—En el sentido más ordinario; se empieza usted a pudrir, y eso huele muy mal. ¡Pero ya estoy harto de sus preguntas! Tenga la bondad de escuchar bien lo que voy a decirle: no lo he de repetir.
Y en términos llenos de enojo, con una voz cansada de repetir siempre la misma cosa, expuso al dignatario lo que sigue:
El viejo dignatario muerto tenía ante sí dos perspectivas a elegir: o pasar a la muerte definitiva, o bien aceptar una vida de un género especial un poco extraño, capaz de provocar dudas. Tenía libre la elección. Si elegía lo primero sería la nada, el silencio eterno, el vacío...
«¡Dios mío, eso precisamente era lo que me daba siempre horror!», pensó el dignatario.
—Eso era el reposo imperturbable—dijo el diablo examinando con curiosidad el techo tallado—. Desaparecerá usted sin dejar ninguna huella, sin existencia.
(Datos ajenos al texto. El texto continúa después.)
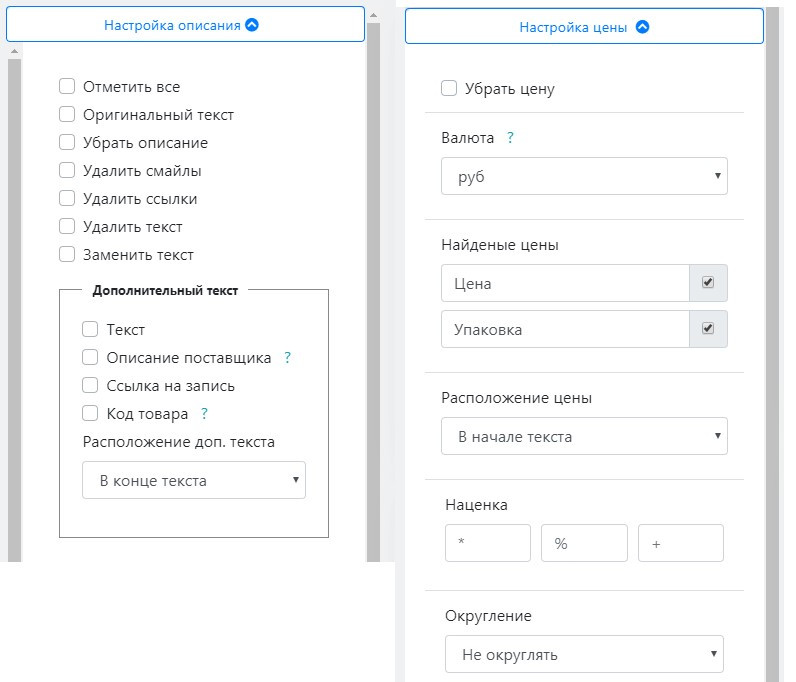This screenshot has width=796, height=682.
Task: Open Расположение доп. текста dropdown
Action: (194, 480)
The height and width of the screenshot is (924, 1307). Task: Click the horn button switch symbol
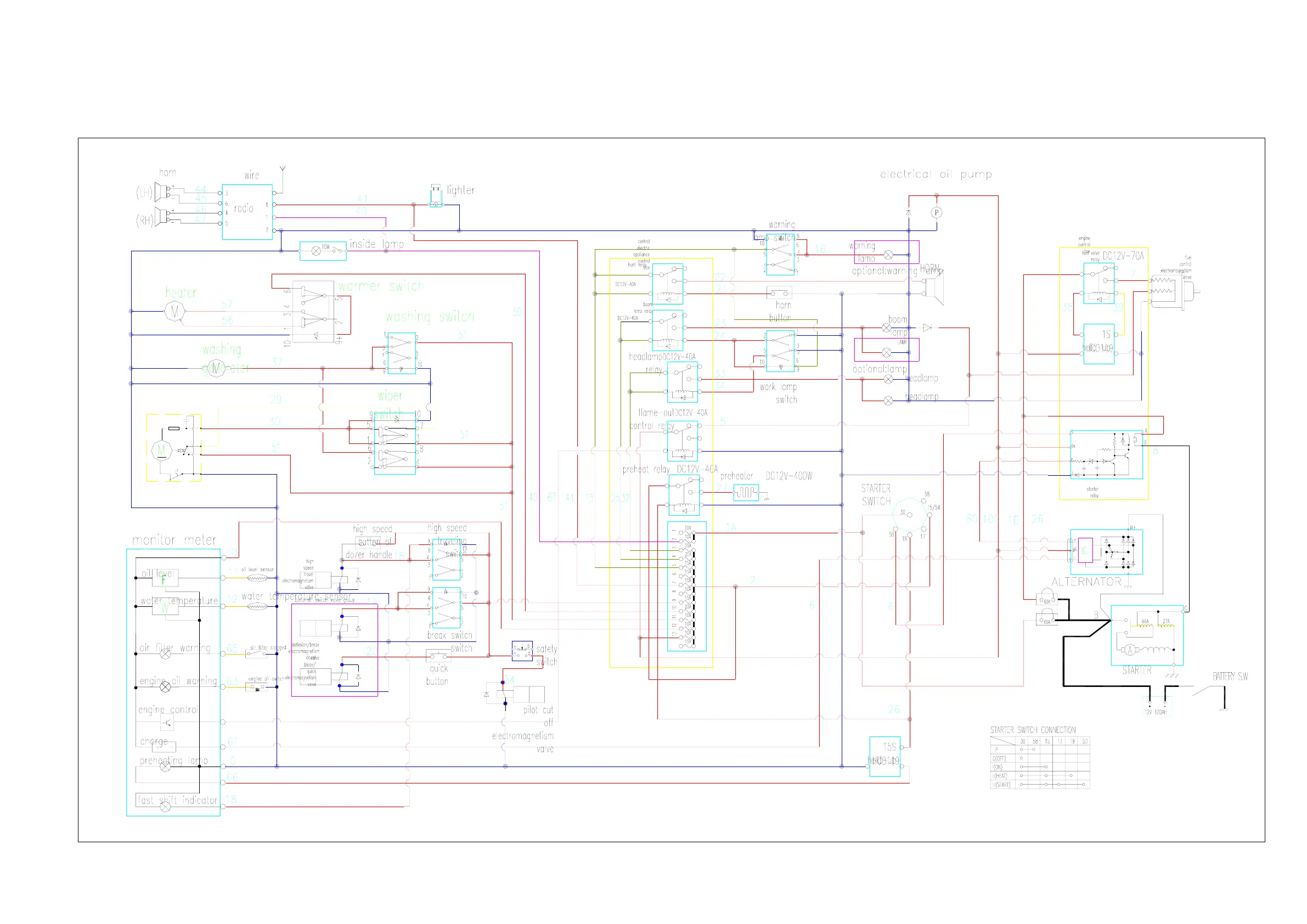[x=779, y=292]
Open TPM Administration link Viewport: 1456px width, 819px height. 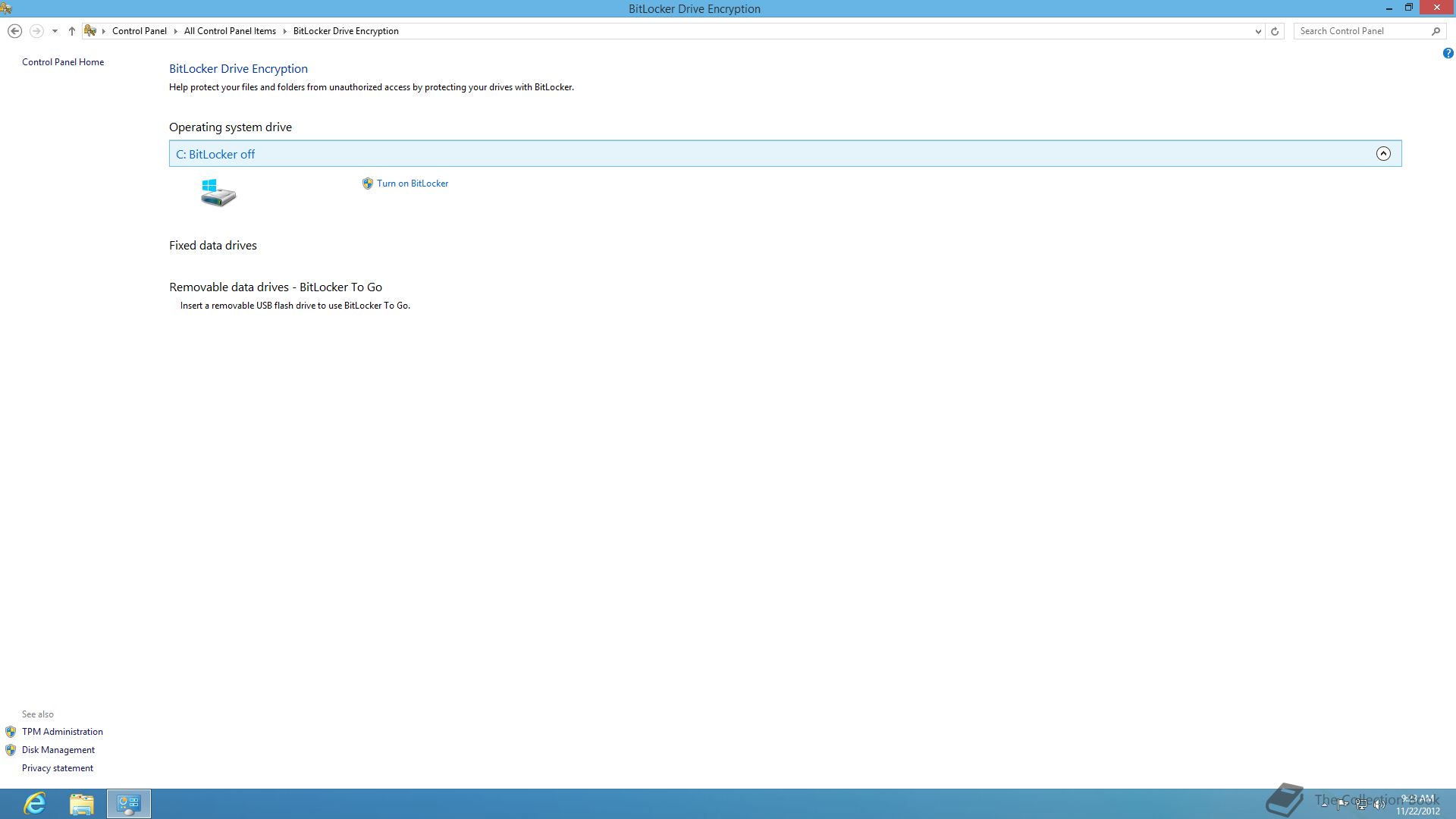click(62, 732)
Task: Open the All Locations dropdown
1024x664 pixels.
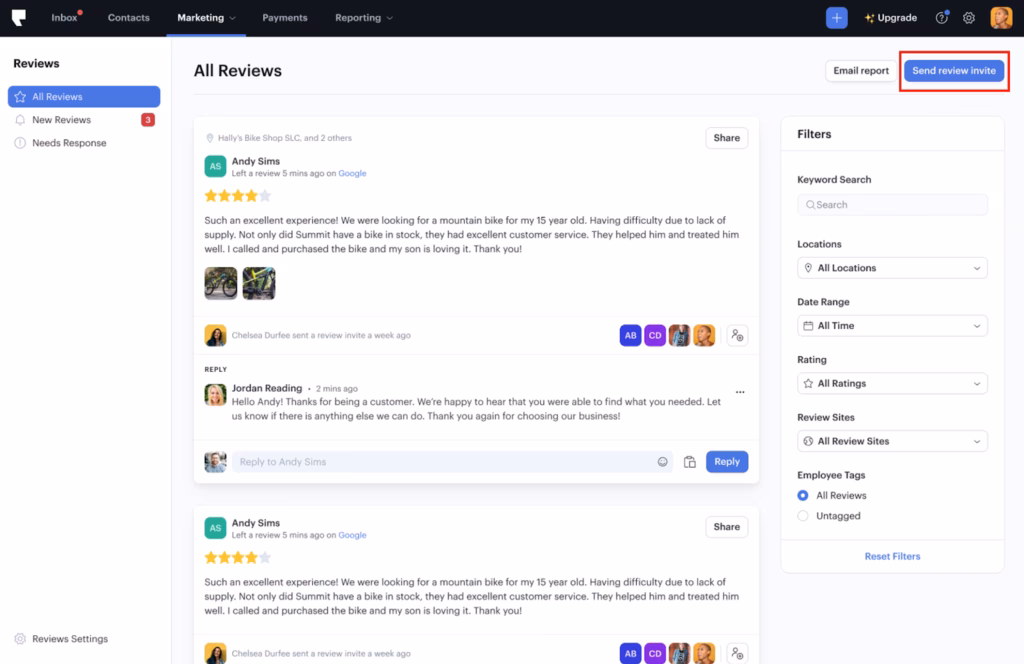Action: 892,268
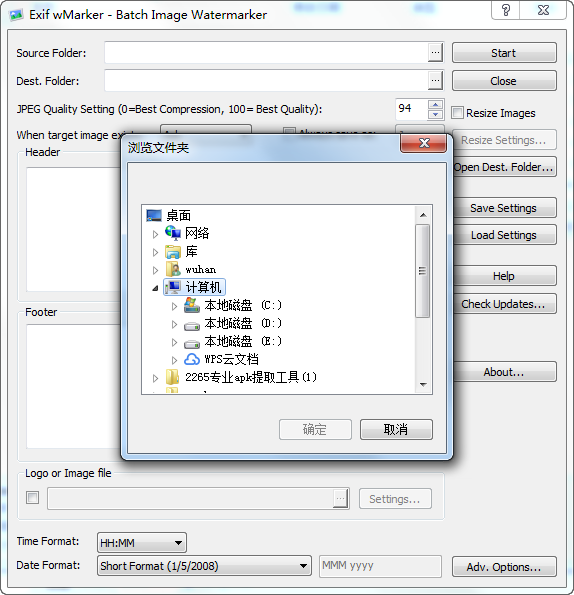Click the folder tree vertical scrollbar thumb
Viewport: 574px width, 595px height.
coord(422,271)
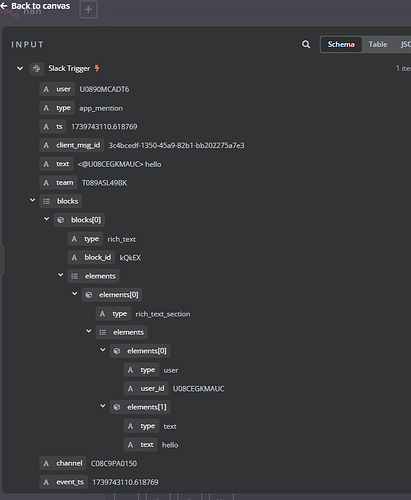
Task: Click the search magnifier icon in Input panel
Action: 306,44

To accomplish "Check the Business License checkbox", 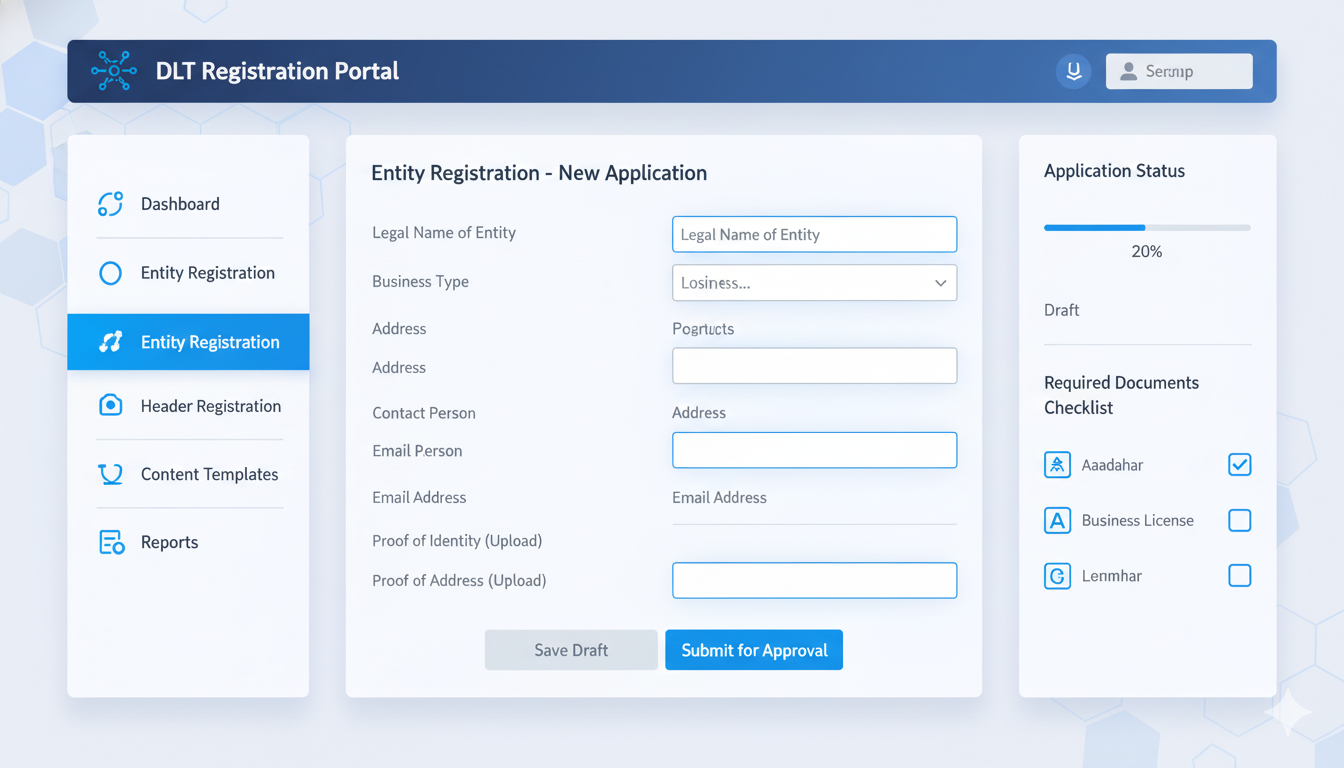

Tendrá un fin absoluto, no hablará usted jamás, ni pensará, ni deseará nada, ni experimentará alegría ni dolor; nunca pronunciará la palabra «yo»; en fin, no existirá usted ya, se extinguirá, cesará de vivir, se hará nada...
—¡No, no quiero!—gritó con fuerza el dignatario.
—¡Y, sin embargo, eso sería el reposo! Eso también vale algo. Un reposo tal que es imposible imaginársele más perfecto.
—¡No, no quiero reposo!—dijo decididamente el dignatario mientras su corazón cansado no imploraba mas que reposo, reposo, reposo.